____ TEXTO PROPORCIONADO

El código familiar de los hermanos Roca, inmunes al éxito
Los intangibles de El Celler de Can Roca
No era la primera vez que Joan me proponía comer en la minúscula barra que tienen habilitada en las cocinas de El Celler de Can Roca. Nos habíamos presentado casi por sorpresa y nos buscó acomodo en este rincón de paso, un lugar privilegiado. Durante tres largas horas asistimos de cerca a la tensión de los emplatados, comprobamos el fluir de los camareros y la sincronización de un gran equipo, mientras cada uno de los hermanos nos ilustraba con sus risueños comentarios. Una vez más disfrutamos de un menú memorable.
Se cumplen ahora 6 años (julio de 2012) desde el momento en el que en mi crítica semanal en El Viajero, El País puntué esta casa con un 10 absoluto. Por aquel entonces El Celler de Can Roca todavía no había alcanzado el primer puesto en Theworlds50best, cetro que logró en 2013 y volvió a conseguir en 2015. Nunca en mis 30 años de oficio había otorgado semejante calificación a ningún restaurante, y jamás después he vuelto hacerlo. Tampoco en visitas posteriores me he sentido capaz de analizar de un modo crítico la cocina de esta casa. No me asisten razones, carezco de argumentos. Tal vez por incapacidad para comprender los códigos de valores que orientan el trabajo de los hermanos Roca, quizá porque su humanidad me desborda.

________
____ DATOS RECOPILADOS

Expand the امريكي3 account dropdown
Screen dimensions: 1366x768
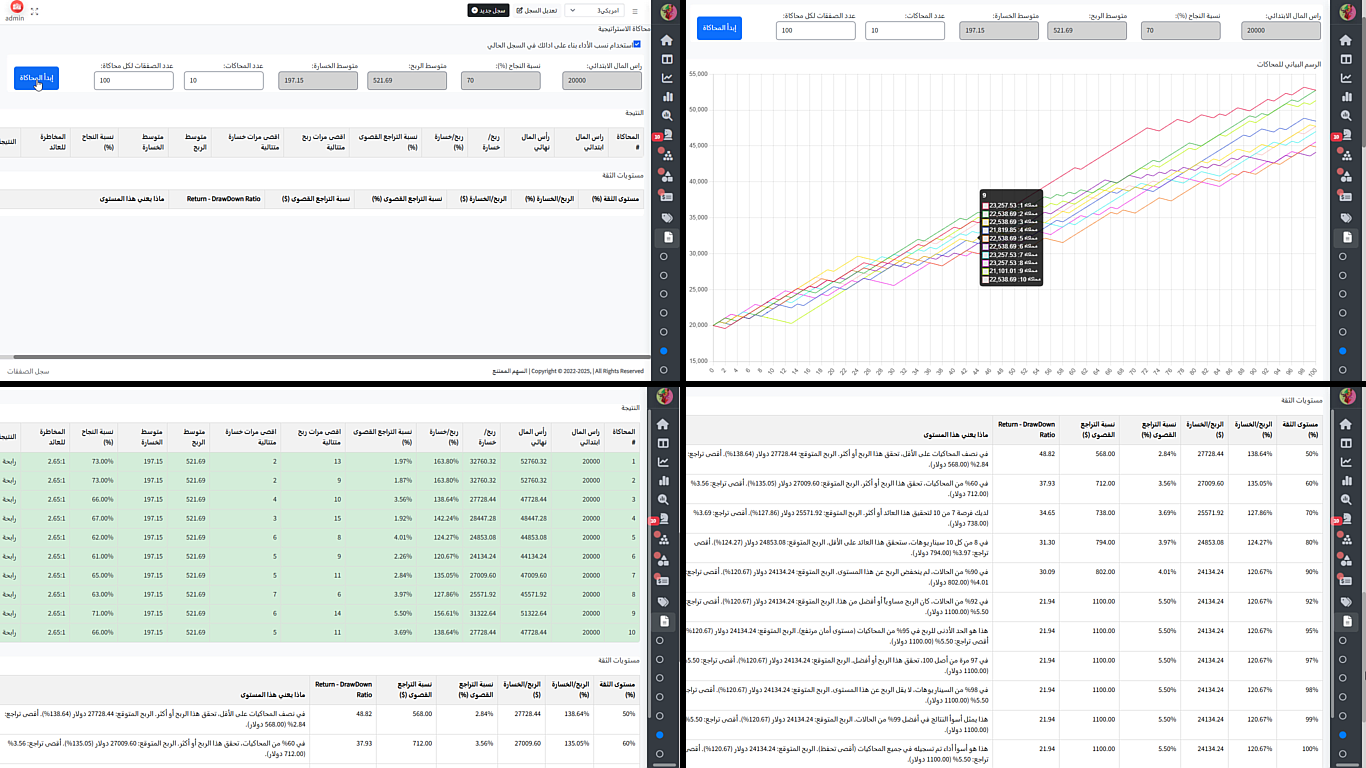click(594, 11)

________

INSTRUCCIONES
A - Imprime el fragmento del texto sobre El Celler de Can Roca que va de "Se cumplen ahora" a "humanidad me desborda.", ambos incluidos.
B - Prosigue el texto sobre los hermanos Roca y El Celler de Can Roca a partir de su última oración.

RESPUESTAS
A -
Se cumplen ahora 6 años (julio de 2012) desde el momento en el que en mi crítica semanal en El Viajero, El País puntué esta casa con un 10 absoluto. Por aquel entonces El Celler de Can Roca todavía no había alcanzado el primer puesto en Theworlds50best, cetro que logró en 2013 y volvió a conseguir en 2015. Nunca en mis 30 años de oficio había otorgado semejante calificación a ningún restaurante, y jamás después he vuelto hacerlo. Tampoco en visitas posteriores me he sentido capaz de analizar de un modo crítico la cocina de esta casa. No me asisten razones, carezco de argumentos. Tal vez por incapacidad para comprender los códigos de valores que orientan el trabajo de los hermanos Roca, quizá porque su humanidad me desborda.

B -
Antes que un restaurante de alta cocina, El Celler de Can Roca son razones, valores, reflexiones, generosidad, cultura, memoria, raíces y voluntades que superan el ámbito estrictamente gastronómico. Bastante más que platos, vinos y postres. Algo encomiable en los herederos de una familia surgida de la popular casa de comidas de su madre, Montse Fontané donde se formaron los tres hermanos. Profesionales que después de alcanzarlo todo prosiguen haciendo gala de una sencillez que emociona. A todas luces un comportamiento infrecuente en un mundo como el de la alta cocina atosigado por narcisismos y egolatrías irrefrenables.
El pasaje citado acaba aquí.